▸ **Required work**
The records that follow are to be repeated exactly, in full.

[[ Provided entries, beginning ]]

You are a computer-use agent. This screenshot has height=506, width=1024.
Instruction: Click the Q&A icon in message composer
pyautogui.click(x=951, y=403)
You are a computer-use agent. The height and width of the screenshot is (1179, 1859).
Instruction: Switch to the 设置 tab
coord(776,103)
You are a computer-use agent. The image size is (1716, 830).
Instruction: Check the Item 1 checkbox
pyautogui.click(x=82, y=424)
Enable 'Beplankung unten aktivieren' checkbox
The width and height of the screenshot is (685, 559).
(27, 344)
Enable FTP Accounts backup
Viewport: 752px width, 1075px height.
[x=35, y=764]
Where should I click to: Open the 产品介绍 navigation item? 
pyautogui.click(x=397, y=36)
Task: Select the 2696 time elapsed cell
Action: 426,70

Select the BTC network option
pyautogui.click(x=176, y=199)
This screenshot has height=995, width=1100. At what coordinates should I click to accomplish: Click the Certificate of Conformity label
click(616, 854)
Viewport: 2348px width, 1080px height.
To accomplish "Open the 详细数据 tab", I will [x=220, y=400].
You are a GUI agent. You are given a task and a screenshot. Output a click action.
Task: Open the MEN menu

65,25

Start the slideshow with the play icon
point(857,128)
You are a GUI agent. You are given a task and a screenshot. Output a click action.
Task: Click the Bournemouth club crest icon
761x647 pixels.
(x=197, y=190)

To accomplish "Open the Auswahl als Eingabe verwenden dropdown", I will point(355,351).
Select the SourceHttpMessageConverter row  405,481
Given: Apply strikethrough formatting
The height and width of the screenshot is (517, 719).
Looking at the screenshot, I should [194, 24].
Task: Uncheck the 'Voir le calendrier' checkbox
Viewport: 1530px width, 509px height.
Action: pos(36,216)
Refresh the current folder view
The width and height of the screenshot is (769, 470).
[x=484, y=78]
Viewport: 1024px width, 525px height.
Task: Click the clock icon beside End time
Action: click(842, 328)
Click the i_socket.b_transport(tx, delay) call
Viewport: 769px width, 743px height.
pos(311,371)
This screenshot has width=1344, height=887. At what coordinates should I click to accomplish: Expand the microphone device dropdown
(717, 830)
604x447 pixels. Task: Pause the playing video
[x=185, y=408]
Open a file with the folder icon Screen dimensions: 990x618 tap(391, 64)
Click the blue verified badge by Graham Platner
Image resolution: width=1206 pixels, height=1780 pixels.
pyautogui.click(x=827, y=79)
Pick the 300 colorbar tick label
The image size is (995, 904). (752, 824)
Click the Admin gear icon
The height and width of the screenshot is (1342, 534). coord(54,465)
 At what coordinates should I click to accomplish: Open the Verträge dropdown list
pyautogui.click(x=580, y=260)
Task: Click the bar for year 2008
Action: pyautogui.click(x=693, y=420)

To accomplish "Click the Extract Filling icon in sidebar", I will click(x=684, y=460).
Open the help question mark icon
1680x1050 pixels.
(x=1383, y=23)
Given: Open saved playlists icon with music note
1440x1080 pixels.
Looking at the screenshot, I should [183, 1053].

[[ Provided entries, end ]]

▸ **Exercise output**
You are a computer-use agent. This screenshot has height=506, width=1024.
Instruction: Click the Q&A icon in message composer
pyautogui.click(x=951, y=403)
You are a computer-use agent. The height and width of the screenshot is (1179, 1859).
Instruction: Switch to the 设置 tab
coord(776,103)
You are a computer-use agent. The image size is (1716, 830).
Instruction: Check the Item 1 checkbox
pyautogui.click(x=82, y=424)
Enable 'Beplankung unten aktivieren' checkbox
The width and height of the screenshot is (685, 559).
(27, 344)
Enable FTP Accounts backup
Viewport: 752px width, 1075px height.
[x=35, y=764]
Where should I click to: Open the 产品介绍 navigation item? 
pyautogui.click(x=397, y=36)
Task: Select the 2696 time elapsed cell
Action: 426,70

Select the BTC network option
pyautogui.click(x=176, y=199)
This screenshot has height=995, width=1100. At what coordinates should I click to accomplish: Click the Certificate of Conformity label
click(616, 854)
Viewport: 2348px width, 1080px height.
To accomplish "Open the 详细数据 tab", I will [x=220, y=400].
You are a GUI agent. You are given a task and a screenshot. Output a click action.
Task: Open the MEN menu

65,25

Start the slideshow with the play icon
point(857,128)
You are a GUI agent. You are given a task and a screenshot. Output a click action.
Task: Click the Bournemouth club crest icon
761x647 pixels.
(x=197, y=190)

To accomplish "Open the Auswahl als Eingabe verwenden dropdown", I will point(355,351).
Select the SourceHttpMessageConverter row  405,481
Given: Apply strikethrough formatting
The height and width of the screenshot is (517, 719).
Looking at the screenshot, I should [194, 24].
Task: Uncheck the 'Voir le calendrier' checkbox
Viewport: 1530px width, 509px height.
Action: pos(36,216)
Refresh the current folder view
The width and height of the screenshot is (769, 470).
[x=484, y=78]
Viewport: 1024px width, 525px height.
Task: Click the clock icon beside End time
Action: click(842, 328)
Click the i_socket.b_transport(tx, delay) call
Viewport: 769px width, 743px height.
pos(311,371)
This screenshot has width=1344, height=887. At what coordinates should I click to accomplish: Expand the microphone device dropdown
(717, 830)
604x447 pixels. Task: Pause the playing video
[x=185, y=408]
Open a file with the folder icon Screen dimensions: 990x618 tap(391, 64)
Click the blue verified badge by Graham Platner
Image resolution: width=1206 pixels, height=1780 pixels.
pyautogui.click(x=827, y=79)
Pick the 300 colorbar tick label
The image size is (995, 904). (752, 824)
Click the Admin gear icon
The height and width of the screenshot is (1342, 534). coord(54,465)
 At what coordinates should I click to accomplish: Open the Verträge dropdown list
pyautogui.click(x=580, y=260)
Task: Click the bar for year 2008
Action: pyautogui.click(x=693, y=420)

To accomplish "Click the Extract Filling icon in sidebar", I will click(x=684, y=460).
Open the help question mark icon
1680x1050 pixels.
(x=1383, y=23)
Given: Open saved playlists icon with music note
1440x1080 pixels.
Looking at the screenshot, I should [183, 1053].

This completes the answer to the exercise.